Any method for NGINX (as a web-server) to skip metadata and serve content from cached file?
lucas at lucasrolff.com
Fri Sep 29 19:55:32 UTC 2017
> In this model, only the originally cached file at /disk1/cache can be served properly by the NGINX-proxy.
You can balance disk usage using split_clients module in nginx, and use different proxy_cache’s (e.g. /disk1/cache, /disk2/cache and so on) as described in https://www.nginx.com/blog/nginx-caching-guide/ (Splitting the cache across multiple hard drives).
On 29/09/2017, 21.31, "nginx on behalf of rnmx18" <nginx-bounces at nginx.org on behalf of nginx-forum at forum.nginx.org> wrote:
As long as the cached files (with the metadata at the beginning) reside in
the directory specified with the proxy_cache_path directive, they are fine.
The NGINX-proxy, which added them there in the first place, can serve the
content correctly, after skipping the right amount of metadata bytes.
In my case, I have a background application, which might copy the cached
file to an alternate location. For example, a file movies/welcome.mp4 may be
originally cached by NGINX-proxyon /disk1/cache as
/disk1/cache/movies/welcome.mp4 (For the moment, let us forget the
md5-based cache path for simplicity). In my use-case, the file may either
stay there itself, or sometimes, my application may copy it to another
location - say /disk2/cache/movies/welcome.mp4 or say,
/disk3/cache/movies/welcome.mp4, say for some kind of disk usage balancing..
The application exposes /disk1/pubroot/cache/movies/welcome.mp4 as the
In this model, only the originally cached file at /disk1/cache can be served
properly by the NGINX-proxy.
The files in any of the other locations cannot be served by NGINX properly.
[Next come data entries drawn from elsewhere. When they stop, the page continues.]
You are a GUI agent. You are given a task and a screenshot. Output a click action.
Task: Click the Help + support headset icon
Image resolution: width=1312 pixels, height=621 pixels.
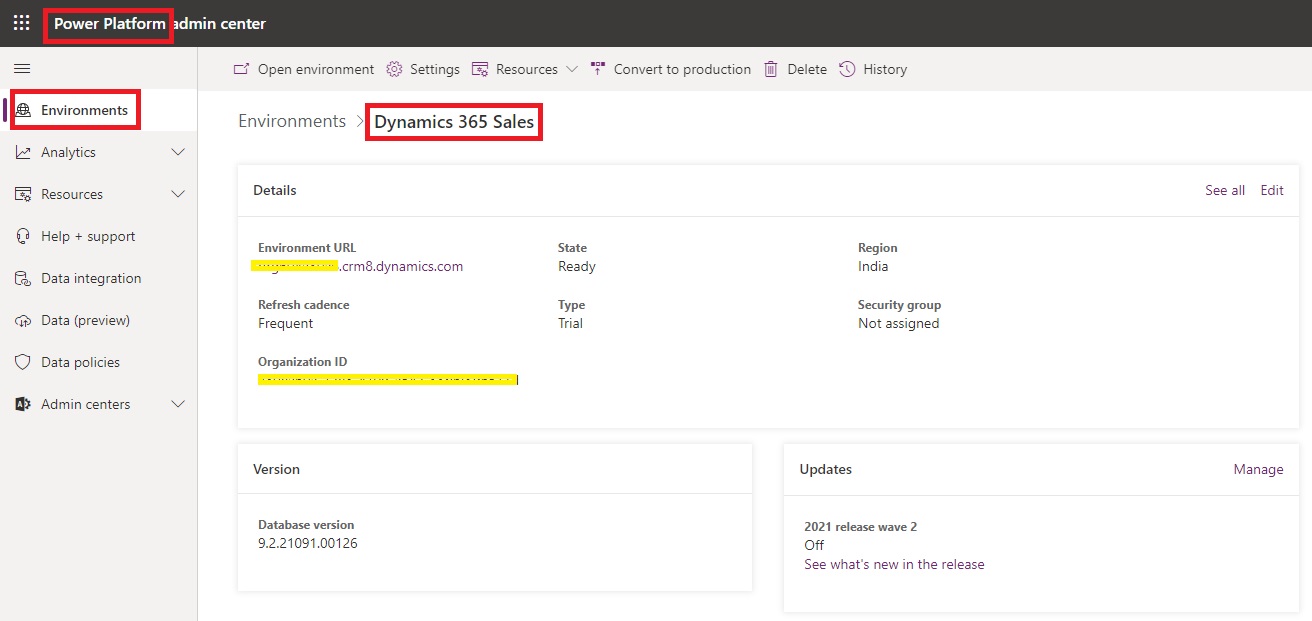pyautogui.click(x=23, y=236)
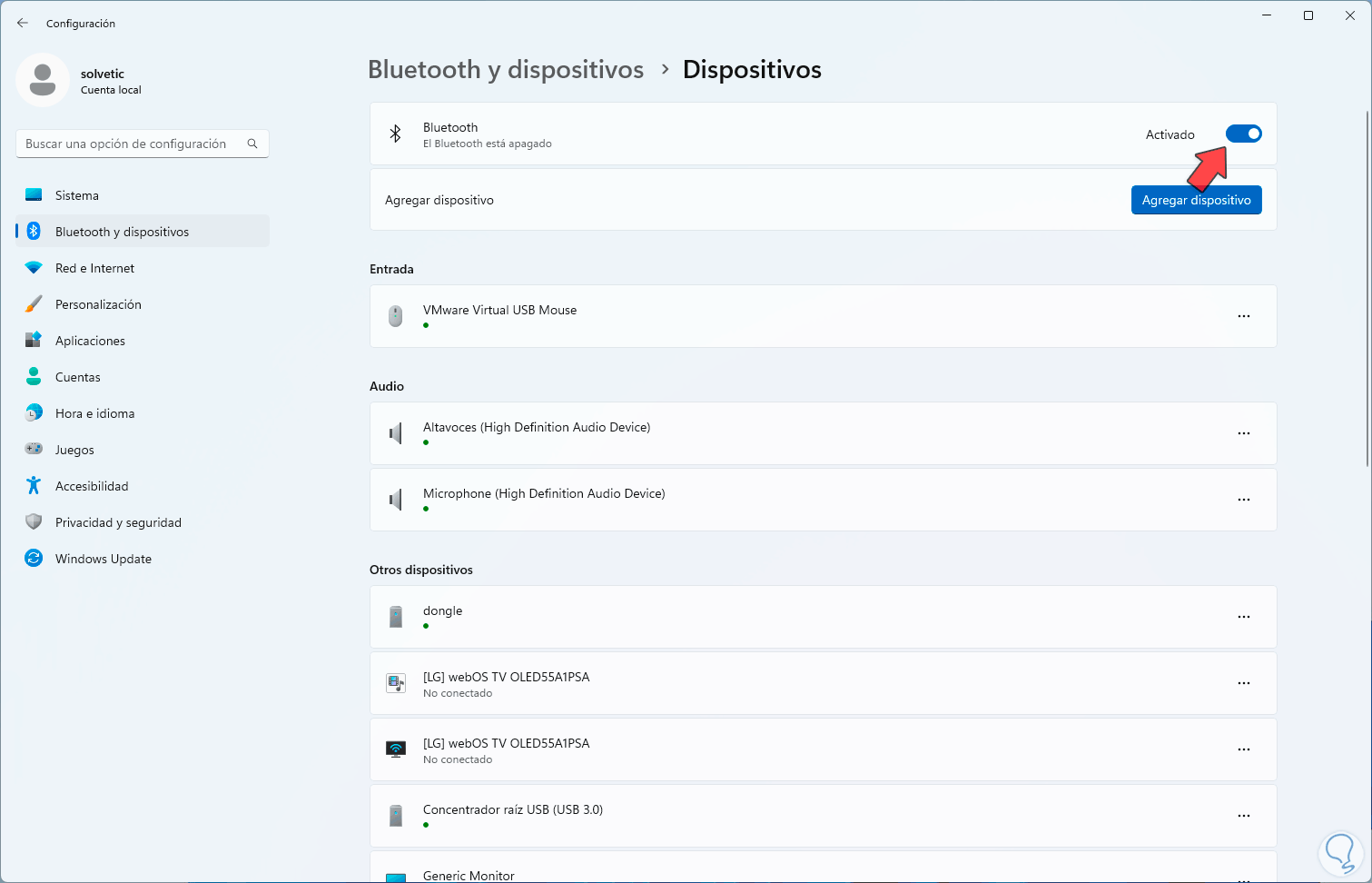
Task: Click the back arrow icon
Action: (23, 23)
It cannot serve as a server, as the copied file contains metadata. Even if I
have other proxy-cache-paths defined for the alternate locations
(/disk2/cache or /disk3/cache), the NGINX-proxy also cannot serve them as
the corresponding in-memory metadata will not have the entries for these
files. The files in those paths, would have been physically copied "under
the hood" by another process, and not NGINX.